- _WHAT YOU NEED TO DO_
In the material below, change every "taskbar" to "task bar" and give all the lines back with nothing else altered.

-*-*-

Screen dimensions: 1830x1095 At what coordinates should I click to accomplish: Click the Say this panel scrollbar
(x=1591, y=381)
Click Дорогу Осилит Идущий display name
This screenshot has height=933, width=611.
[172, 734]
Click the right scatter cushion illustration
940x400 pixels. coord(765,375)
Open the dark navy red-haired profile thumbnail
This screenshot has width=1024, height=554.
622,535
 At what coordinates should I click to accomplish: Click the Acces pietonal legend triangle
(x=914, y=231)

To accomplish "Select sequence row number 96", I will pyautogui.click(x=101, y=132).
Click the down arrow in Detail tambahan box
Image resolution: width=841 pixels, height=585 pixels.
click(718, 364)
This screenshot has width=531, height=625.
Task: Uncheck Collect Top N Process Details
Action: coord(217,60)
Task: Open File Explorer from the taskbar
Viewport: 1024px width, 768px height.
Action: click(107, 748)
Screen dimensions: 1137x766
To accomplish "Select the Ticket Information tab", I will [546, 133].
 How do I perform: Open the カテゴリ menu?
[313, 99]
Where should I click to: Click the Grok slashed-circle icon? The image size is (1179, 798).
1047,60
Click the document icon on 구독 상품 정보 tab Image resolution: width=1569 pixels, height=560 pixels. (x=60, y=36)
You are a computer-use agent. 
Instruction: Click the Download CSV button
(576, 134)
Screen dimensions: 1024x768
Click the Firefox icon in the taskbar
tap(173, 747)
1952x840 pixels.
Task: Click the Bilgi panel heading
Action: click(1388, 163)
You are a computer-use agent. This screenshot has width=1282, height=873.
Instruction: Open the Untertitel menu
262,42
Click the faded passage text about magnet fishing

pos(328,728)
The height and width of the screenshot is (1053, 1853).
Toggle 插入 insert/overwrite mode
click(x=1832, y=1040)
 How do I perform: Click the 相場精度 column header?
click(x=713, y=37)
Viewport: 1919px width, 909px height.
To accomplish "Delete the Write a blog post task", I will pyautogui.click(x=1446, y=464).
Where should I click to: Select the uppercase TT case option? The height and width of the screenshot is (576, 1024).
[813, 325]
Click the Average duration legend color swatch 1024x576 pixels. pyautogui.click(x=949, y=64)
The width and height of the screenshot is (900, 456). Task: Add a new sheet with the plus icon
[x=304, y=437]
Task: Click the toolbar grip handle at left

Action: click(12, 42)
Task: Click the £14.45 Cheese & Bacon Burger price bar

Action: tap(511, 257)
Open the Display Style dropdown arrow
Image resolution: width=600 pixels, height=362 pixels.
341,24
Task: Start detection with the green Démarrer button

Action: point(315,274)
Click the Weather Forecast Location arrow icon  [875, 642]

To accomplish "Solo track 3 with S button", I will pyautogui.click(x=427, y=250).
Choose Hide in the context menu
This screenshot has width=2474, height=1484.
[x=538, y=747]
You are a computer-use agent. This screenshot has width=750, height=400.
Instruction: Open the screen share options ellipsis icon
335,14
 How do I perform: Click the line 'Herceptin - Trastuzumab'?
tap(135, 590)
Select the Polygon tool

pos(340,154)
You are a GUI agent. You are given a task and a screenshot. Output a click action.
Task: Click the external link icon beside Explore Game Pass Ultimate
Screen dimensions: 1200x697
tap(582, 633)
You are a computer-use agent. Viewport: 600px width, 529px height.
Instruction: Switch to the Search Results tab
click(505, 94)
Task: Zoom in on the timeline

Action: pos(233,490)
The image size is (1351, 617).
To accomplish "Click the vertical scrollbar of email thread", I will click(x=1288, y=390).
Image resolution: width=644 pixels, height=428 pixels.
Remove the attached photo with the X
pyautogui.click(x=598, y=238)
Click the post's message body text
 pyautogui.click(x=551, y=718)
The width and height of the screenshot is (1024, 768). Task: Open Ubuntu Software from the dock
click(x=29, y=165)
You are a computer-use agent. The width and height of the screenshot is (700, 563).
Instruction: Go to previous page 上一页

-*-*-

- _SOLUTION BELOW_
Screen dimensions: 1830x1095 At what coordinates should I click to accomplish: Click the Say this panel scrollbar
(x=1591, y=381)
Click Дорогу Осилит Идущий display name
This screenshot has height=933, width=611.
[172, 734]
Click the right scatter cushion illustration
940x400 pixels. coord(765,375)
Open the dark navy red-haired profile thumbnail
This screenshot has width=1024, height=554.
622,535
 At what coordinates should I click to accomplish: Click the Acces pietonal legend triangle
(x=914, y=231)

To accomplish "Select sequence row number 96", I will pyautogui.click(x=101, y=132).
Click the down arrow in Detail tambahan box
Image resolution: width=841 pixels, height=585 pixels.
click(718, 364)
This screenshot has width=531, height=625.
Task: Uncheck Collect Top N Process Details
Action: coord(217,60)
Task: Open File Explorer from the task bar
Viewport: 1024px width, 768px height.
Action: click(107, 748)
Screen dimensions: 1137x766
To accomplish "Select the Ticket Information tab", I will [546, 133].
 How do I perform: Open the カテゴリ menu?
[313, 99]
Where should I click to: Click the Grok slashed-circle icon? The image size is (1179, 798).
1047,60
Click the document icon on 구독 상품 정보 tab Image resolution: width=1569 pixels, height=560 pixels. (x=60, y=36)
You are a computer-use agent. 
Instruction: Click the Download CSV button
(576, 134)
Screen dimensions: 1024x768
Click the Firefox icon in the task bar
tap(173, 747)
1952x840 pixels.
Task: Click the Bilgi panel heading
Action: click(1388, 163)
You are a computer-use agent. This screenshot has width=1282, height=873.
Instruction: Open the Untertitel menu
262,42
Click the faded passage text about magnet fishing

pos(328,728)
The height and width of the screenshot is (1053, 1853).
Toggle 插入 insert/overwrite mode
click(x=1832, y=1040)
 How do I perform: Click the 相場精度 column header?
click(x=713, y=37)
Viewport: 1919px width, 909px height.
To accomplish "Delete the Write a blog post task", I will pyautogui.click(x=1446, y=464).
Where should I click to: Select the uppercase TT case option? The height and width of the screenshot is (576, 1024).
[813, 325]
Click the Average duration legend color swatch 1024x576 pixels. pyautogui.click(x=949, y=64)
The width and height of the screenshot is (900, 456). Task: Add a new sheet with the plus icon
[x=304, y=437]
Task: Click the toolbar grip handle at left

Action: click(12, 42)
Task: Click the £14.45 Cheese & Bacon Burger price bar

Action: tap(511, 257)
Open the Display Style dropdown arrow
Image resolution: width=600 pixels, height=362 pixels.
341,24
Task: Start detection with the green Démarrer button

Action: point(315,274)
Click the Weather Forecast Location arrow icon  [875, 642]

To accomplish "Solo track 3 with S button", I will pyautogui.click(x=427, y=250).
Choose Hide in the context menu
This screenshot has width=2474, height=1484.
[x=538, y=747]
You are a computer-use agent. This screenshot has width=750, height=400.
Instruction: Open the screen share options ellipsis icon
335,14
 How do I perform: Click the line 'Herceptin - Trastuzumab'?
tap(135, 590)
Select the Polygon tool

pos(340,154)
You are a GUI agent. You are given a task and a screenshot. Output a click action.
Task: Click the external link icon beside Explore Game Pass Ultimate
Screen dimensions: 1200x697
tap(582, 633)
You are a computer-use agent. Viewport: 600px width, 529px height.
Instruction: Switch to the Search Results tab
click(505, 94)
Task: Zoom in on the timeline

Action: pos(233,490)
The image size is (1351, 617).
To accomplish "Click the vertical scrollbar of email thread", I will click(x=1288, y=390).
Image resolution: width=644 pixels, height=428 pixels.
Remove the attached photo with the X
pyautogui.click(x=598, y=238)
Click the post's message body text
 pyautogui.click(x=551, y=718)
The width and height of the screenshot is (1024, 768). Task: Open Ubuntu Software from the dock
click(x=29, y=165)
You are a computer-use agent. The width and height of the screenshot is (700, 563).
Instruction: Go to previous page 上一页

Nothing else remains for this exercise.